Link to this page: http://www.socialistparty.org.uk/articles/13502
Unilever: hands off our pensions
Iain Dalton, Yorkshire Socialist Party
Unilever's attempt to scrap its workforce's final salary pension scheme, which will affect 5,000 workers, is being vigorously opposed.
On 9 December, workers at eleven sites across the country shut down production with huge numbers taking part in the picket lines.
At the Croespenmaen Pot Noodle factory in Wales, all bar one shop floor worker were present at the picket lines, with large vibrant pickets taking place elsewhere in the country.
But instead of taking the demands of workers seriously, the company contemptuously scrapped Christmas parties, gifts and bonuses.
To rub salt into the wound, chief executive officer Paul Polman has awarded himself £1 million in company shares. This shows just how seriously the company really takes its ethical principles.
Quite rightly, the response to this is further action to show that this contemptuous attitude towards the workforce cannot be tolerated.
After the demonstration outside the company's headquarters on 9 January, Unite, Usdaw and GMB unions have called rolling action from 17 January, which will again involve 2,500 workers at sites in Purfleet, Port Sunlight, Warrington, Leeds, Crumlin, Gloucester, Manchester, Burton-on-Trent and Ewloe in Wales.
So far the company has refused to meet the unions or to go to the conciliation service Acas.

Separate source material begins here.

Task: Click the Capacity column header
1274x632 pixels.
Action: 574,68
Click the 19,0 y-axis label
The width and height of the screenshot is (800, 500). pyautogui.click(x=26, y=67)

Yet the company can easily plug any gap that may potentially exist in pension funds.
The beginning of 2011 saw the company declare a whopping £5.2 billion in pre-tax profits.
Like workers in the public sector, changes made in the recent past such as closing the scheme to new entrants in 2008, were supposed to ensure the scheme's long-term future.
Yet only a few years later the Unilever tops are coming back for more, determined to make ordinary workers suffer in the interest of the wealthy 1%.
Future action should be coordinated alongside those public sector workers still fighting to defend their pensions, including other members of Unite in health and local government.
Unilever workers should address meetings of public trade unions and vice versa. The message of the unions must be clear: all workers deserve a decent pension, not the misery of pensioner poverty.